Al Kahn, Chairman of 4Kids Entertainment, which produces Fox’s Saturday morning action cartoon block, 4KidsTV, admitted that gearing solely toward boys, as Fox has traditionally done, is not smart business. “We had a lot of tweaking to do. We are putting in a girls hour. I should say, two shows starring girls - Tokyo Mew-Mew and Winx Club. Whether or not that’s a girls’ hour is yet to be known.
“The reason for that block was two-fold: to get a better girl comp, but also because ABC on Saturdays is giving up that 8-9 a.m. slot to go with Good Morning America. So, because ABC is really a girls’ block, we thought the strategy was appropriate. We’re hopefully adding a higher level of kid friendly programming and the combination of these [things] will have a positive effect.”
Kahn said that his company’s long-term goal always was to be more gender neutral, despite the action-heavy theme. “Our thought process was always to get all the different segments - we want to be in pre-school, we want to be in girls, we want to be in boys. The question was: where do they air? Some of these things had been warehoused, pending a place that would make sense for them to air,” he said. “We also sell programming to other networks so we were going to pitch some of these programs to other nets which had the appropriate demography. But obviously when the ABC situation was announced, we felt that since we get such a low girl viewership it made sense to put the girls show onto the block as long as they sustained the action-adventure motif.”
Kahn explained his company’s business strategy: “Our road is more toward marketing concepts we believe have ancillary value off-network, because we do a lot of licensing. If you look at it from that perspective, you are only servicing half the kids’ population [with boy-heavy fare]. So, from a strategic position, we were not servicing half the target audience we professed to be involved with, which is kids.” He continued, “We are looking at anything that meets the criteria of: A) viable programming that supports play patterns - either toward boys, girls or preschoolers, and B) that we believe are based on some format or thematic success - whether they existed already or whether we believe their coming from a place that kids like to begin with - and we can build upon that success.”
Jim Samples of Cartoon Network Worldwide said his network isn’t necessarily taking a new approach by going after girls. “We accelerated the process this year because we needed to do a slight course correction. But mostly what you are seeing is a network coming of age and maturing. Cartoon Network is all about animation so we’re naturally boy-skewing. But to maximize ratings we need to be better balanced, so we have shifted. We are still action-oriented but we have added more comedic elements to become more gender balanced. As a result we have increased girls by 200 percent. But our boys have increased as well.” He continued, “It has been our strategy building on The Powerpuff Girls,” speaking of a new generation of cross-gender animation made possible by the property. “People thought it would never work but the action was so good that boys watched it. That taught us that it could be done. It is possible to reach boys and girls by using the right mix of action and relationships between the characters.”

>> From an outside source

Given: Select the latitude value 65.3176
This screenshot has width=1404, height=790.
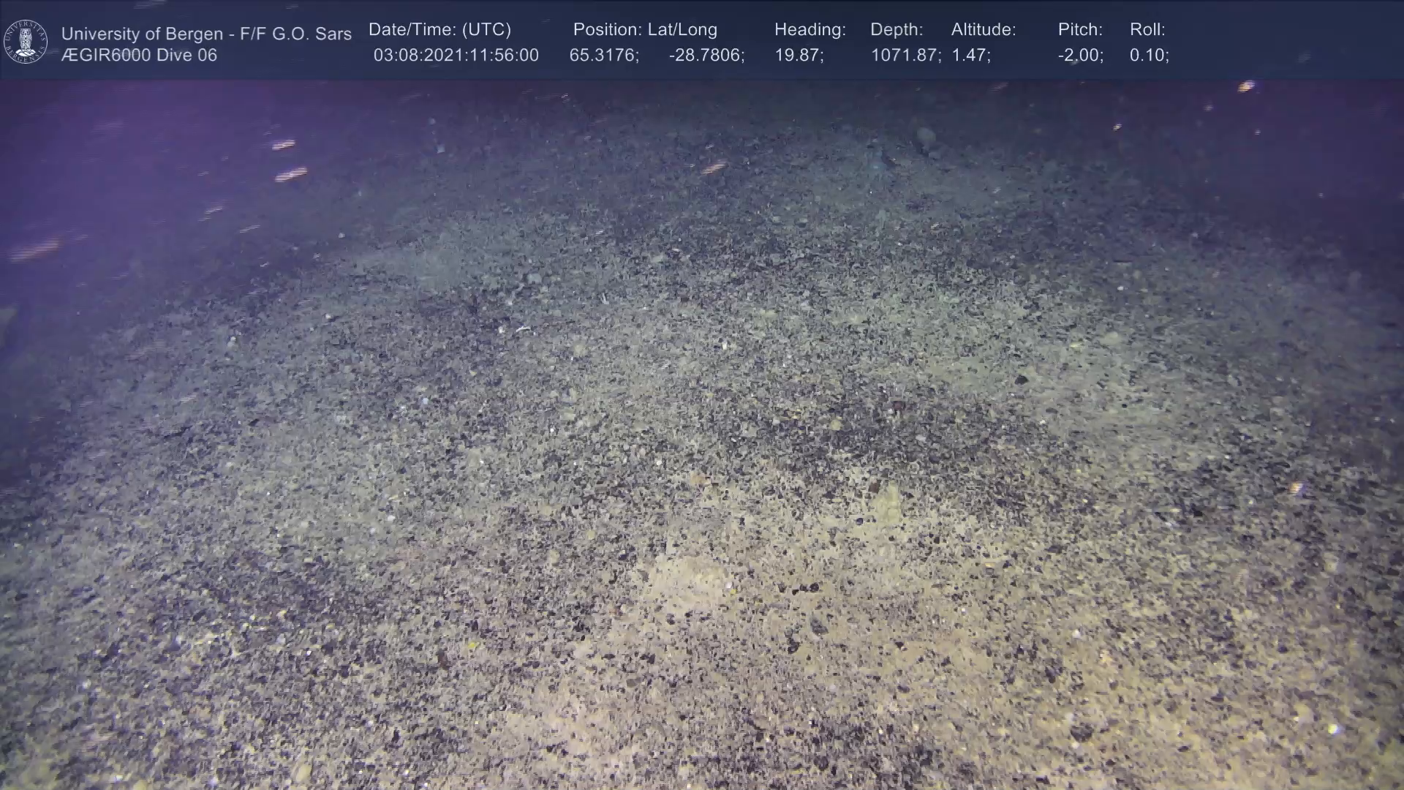Looking at the screenshot, I should tap(603, 56).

Samples points to Teen Titans and Codename: Kids Next Door as animated series that have attracted both genders. “Teen Titans takes classic superheroes and brings them together in a new animation style influenced by animé. In Codename, the whole concept of an international kids’ organization with characters kids would want as friends, certainly resonates with both boys and girls. As a result we have seen tremendous growth around these two shows.”

Nickelodeon is also aiming more toward the middle, according to programming vice president, Pete Danielsen. “We are shifting a bit. We’ve made a conscious decision to be gender neutral. While some of our new programming some might veer boy, like Avatar, and some might veer girl, like Unfabulous, in the end we want it to appeal to both. We feel that a comedy like Ned is gender neutral and will appeal equally.”
Entering its third season on the air, NBC’s Discovery Kids was gender balanced from its inception, although not necessarily by design. General manager Marjorie Kaplan noted, “We thought we would skew boys. But I think the fact we don’t isn’t because the brand is inherently more one way or the other or that our shows are more inherently attractive to one or the other. I think it’s mostly an artifact of what it means to be on Saturday morning - we’re not shooting anybody.”
Traditionally, PBS has always reached out to both genders (in part because they target such young children), a strategy they claim will not change. Senior vp of programming, John Wilson, said that for the foreseeable future, PBS would not target kids beyond nine. “We have to fit our kids programming in between sun-up and the news hour, and as kids get older, they are a hard target to hit in those hours. With our limited resources of schedule and dollars, we think it’s smarter to aim where we know we have some traction.”